■ **Work item**:
As you print the data below, keep every line exactly as it is and leave the images behind.

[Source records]
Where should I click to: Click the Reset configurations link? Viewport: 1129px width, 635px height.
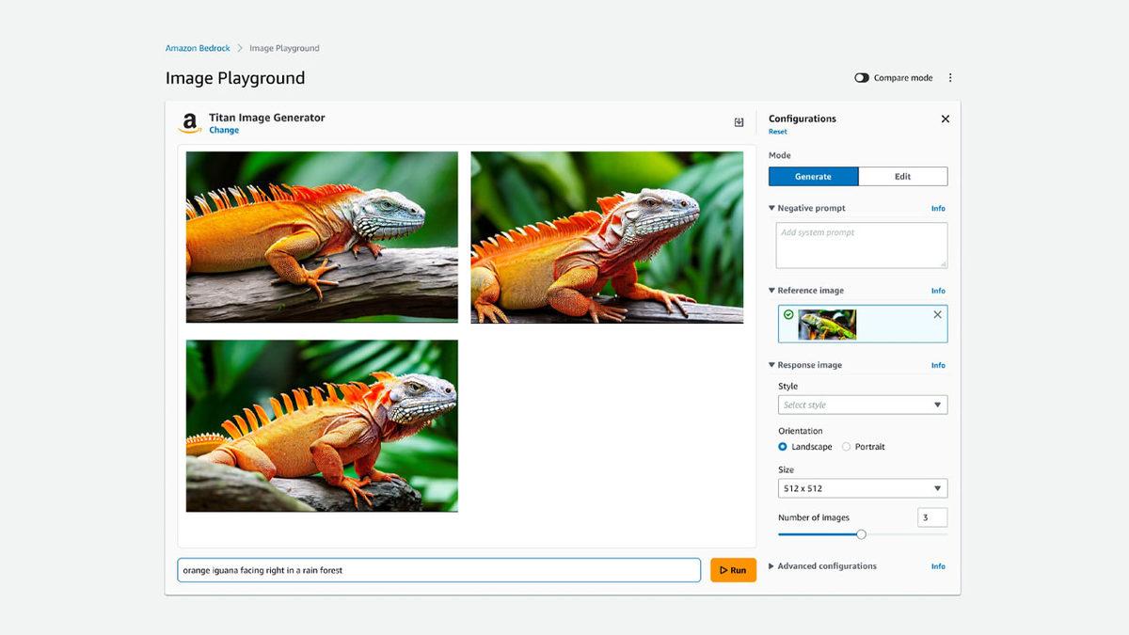click(777, 131)
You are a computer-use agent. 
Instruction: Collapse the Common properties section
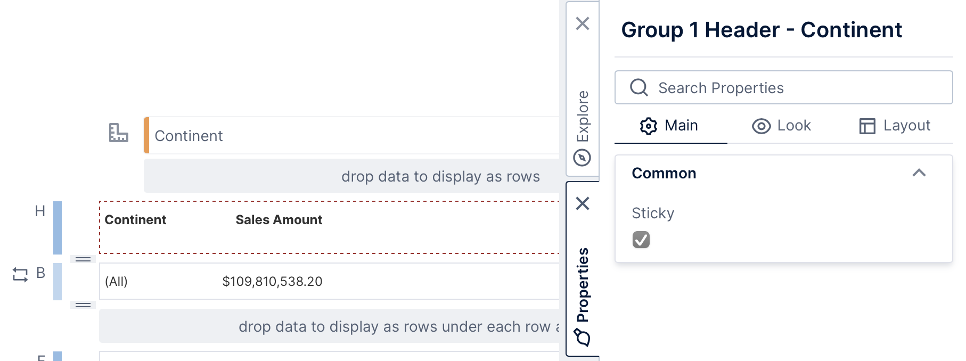[919, 173]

■ **Result of the exercise**:
Where should I click to: Click the Reset configurations link? Viewport: 1129px width, 635px height.
click(777, 131)
You are a computer-use agent. 
Instruction: Collapse the Common properties section
[919, 173]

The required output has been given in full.